Who owns innovation at your credit union?

While many credit unions still can’t answer that question, a growing number are adding a new officer to the C suite: the chief innovation officer (abbreviated CINO to differentiate it from chief information officer’s CIO). The goal: making sure cross-departmental innovation strategies are being better defined and executed.

“I took the position in late 2016. It was a new position,” said Dover Federal Credit Union’s CINO Travis Frey. “The position was created and I was promoted from chief information officer to chief innovation officer, which had the marketing and facilities area report up through to me.”

To be able to effectively innovate, Frey said the CINO cannot take a back seat or be “hidden,” rather the role requires being involved and understanding the bigger picture. The $456 million, Dover, DE-based credit union supports 135 employees, seven of which are assigned to the technology department.

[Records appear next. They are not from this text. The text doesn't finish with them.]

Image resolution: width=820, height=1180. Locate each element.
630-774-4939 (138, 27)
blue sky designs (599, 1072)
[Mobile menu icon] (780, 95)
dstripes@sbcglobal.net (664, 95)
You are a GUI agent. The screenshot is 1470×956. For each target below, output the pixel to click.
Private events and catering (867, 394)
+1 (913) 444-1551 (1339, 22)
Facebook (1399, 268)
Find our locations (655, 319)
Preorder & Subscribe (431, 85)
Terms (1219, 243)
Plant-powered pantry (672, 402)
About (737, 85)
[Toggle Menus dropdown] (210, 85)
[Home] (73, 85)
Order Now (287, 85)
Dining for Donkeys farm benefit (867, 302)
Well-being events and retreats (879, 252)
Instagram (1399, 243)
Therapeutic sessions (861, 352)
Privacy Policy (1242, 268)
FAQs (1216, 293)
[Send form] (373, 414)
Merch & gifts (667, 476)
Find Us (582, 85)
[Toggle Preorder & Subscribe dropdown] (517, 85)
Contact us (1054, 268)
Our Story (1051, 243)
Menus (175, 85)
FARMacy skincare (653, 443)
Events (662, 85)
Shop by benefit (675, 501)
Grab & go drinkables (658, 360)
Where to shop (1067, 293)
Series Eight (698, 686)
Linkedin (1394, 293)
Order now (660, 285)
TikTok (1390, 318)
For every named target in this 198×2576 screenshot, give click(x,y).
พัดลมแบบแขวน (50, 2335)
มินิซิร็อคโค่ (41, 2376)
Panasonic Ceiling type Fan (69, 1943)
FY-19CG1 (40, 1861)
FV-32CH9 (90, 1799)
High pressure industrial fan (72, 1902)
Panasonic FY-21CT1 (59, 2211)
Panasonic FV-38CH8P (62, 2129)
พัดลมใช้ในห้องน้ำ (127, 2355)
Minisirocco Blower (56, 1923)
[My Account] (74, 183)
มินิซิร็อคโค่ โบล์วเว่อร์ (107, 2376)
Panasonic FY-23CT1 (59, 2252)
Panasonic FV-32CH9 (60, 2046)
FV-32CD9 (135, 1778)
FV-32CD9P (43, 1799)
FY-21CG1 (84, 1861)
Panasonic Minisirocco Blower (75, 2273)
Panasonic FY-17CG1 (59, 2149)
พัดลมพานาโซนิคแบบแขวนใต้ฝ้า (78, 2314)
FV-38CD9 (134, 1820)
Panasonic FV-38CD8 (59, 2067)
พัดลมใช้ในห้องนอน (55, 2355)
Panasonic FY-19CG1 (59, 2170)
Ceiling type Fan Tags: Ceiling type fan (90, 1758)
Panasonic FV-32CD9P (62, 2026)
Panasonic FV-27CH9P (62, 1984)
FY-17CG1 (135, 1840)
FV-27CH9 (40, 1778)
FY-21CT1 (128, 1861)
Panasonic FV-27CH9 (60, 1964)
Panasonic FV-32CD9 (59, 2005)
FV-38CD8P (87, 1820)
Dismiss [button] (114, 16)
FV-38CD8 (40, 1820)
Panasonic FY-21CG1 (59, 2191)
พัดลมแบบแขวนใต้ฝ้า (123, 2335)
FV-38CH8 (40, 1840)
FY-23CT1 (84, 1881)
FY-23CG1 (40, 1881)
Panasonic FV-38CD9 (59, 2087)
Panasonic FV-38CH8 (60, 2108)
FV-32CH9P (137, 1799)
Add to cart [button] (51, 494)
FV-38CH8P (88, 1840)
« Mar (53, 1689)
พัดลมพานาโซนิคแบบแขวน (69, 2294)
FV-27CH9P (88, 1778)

“You have to look at your capacity, your capability and maximize your team’s efforts,” said Frey. “Within my role as CINO, I am able to unite marketing and IT, so that the critical areas which impact a member’s experience work succinctly together, from the start of development to the finished product.”

Lindsey DeBartelo, chief innovation officer at Blackhawk Community CU
Lindsey DeBartelo, chief innovation officer at Blackhawk Community CU

In January 2016, Lindsey DeBartelo was named director of innovation at Blackhawk Community Credit Union. The $500 million Janesville, Wis.-based CU has 150 staff, including eight technology employees.

“The motivation for creating the new position arose from our strategic initiative: to provide the technology that allows members to choose how they want to do business with us and in whatever channel they prefer,” said DeBartelo. “To accomplish this, our credit union needed to capitalize on current technology infrastructure as well as continue to implement innovative new products and services.”

Executing collective goals

The job of CINO is to drive change while adhering to budgets and eliminating barriers, noted Frey. These barriers include technology and existing culture. As such, the driver of change has to be well-versed in not only IT back-office operations, but understand the culture and ethos of the credit union.

“Of the two areas above, the systems are easier for someone with an IT background. The second area, the people, is the real challenge,” said Frey. “You have to take a closer look at something many IT people almost take for granted – the culture of your credit union.”

In an effort to streamline operations, DeBartelo said on an annual basis, each strategic unit in the credit union provides a list of department initiatives and reviews them with the senior leadership team. This approach, she said, allows leadership to “adjust and gain interdepartmental support” for the start of projects.

“We decide on priorities as a team and budget and plan accordingly. On a weekly basis the senior leadership team reviews the status of goals/projects currently in progress,” she said. “They also review upcoming initiatives to ensure priorities have not changed.”

In Frey’s experience, organizational-wide campaigns—such as creating an “Apple Store feel” by eliminating traditional teller lines—requires many moving pieces from multiple departments.

“An IT solution would be to bring out some fancy ATMs, deploy them, maybe some teller cash recyclers and that’s about as far as the IT area would go,” said Frey. “The IT area is not thinking about the member experience, but making sure the system side is in good shape.”

Travis Frey, chief innovation officer at Dover FCU
Travis Frey, chief innovation officer at Dover FCU

As CINO, Frey has to ask questions: Who is leading the change for the tellers? How is training handling the additional duties? What limits must remain to create segregation of duties? How will facilities coordinate the retrofitting while not disrupting day-to-day activities?

“The absolute most critical key to making a project like this a success is not the ATM, not the ECR not the POD design. It is training. It is recognizing barriers and finding innovative ways to overcome them,” said Frey. “It is brainstorming. It is sloppy. It is not precise. It is not exact. That can become a challenge for a lot of IT-focused people who need precision, exactness and clarity.”

Does your CU need a CINO?

While every credit union requires innovative thinking, creating a specific role, such a director of innovation, might not be in the cards due to a number of variables, including budgeting. To this end, DeBartelo said C-level executives should be more concerned with accomplishing innovative initiatives and less about titles.

“Every credit union is unique and can be innovative. The senior management team can fill that role by encouraging new thoughts in all areas, developing a technology strategy, setting and adjusting priorities and developing cross-functional teams that are capable of implementing,” said DeBartelo. “Innovation cannot be accomplished by just one person, like any cultural change, it requires the entire team.”

Innovation is simply creating a new way to solve problems, said Frey. In many credit unions, he added that the IT department gets “stretched fairly thin” with security, regulations, data processing requirements, system maintenance (patching), help desk tickets, resetting passwords, back-ups, BCP/DR, supporting end users, among other tasks.

“Relying on the IT department to truly drive future change will become more and more challenging as more and more burdens gets placed on the day-to-day operations and regulatory requirements,” said Frey. “Innovation for me, takes the system and technology pieces, merges it with the people pieces and creates strategic and dynamic change.”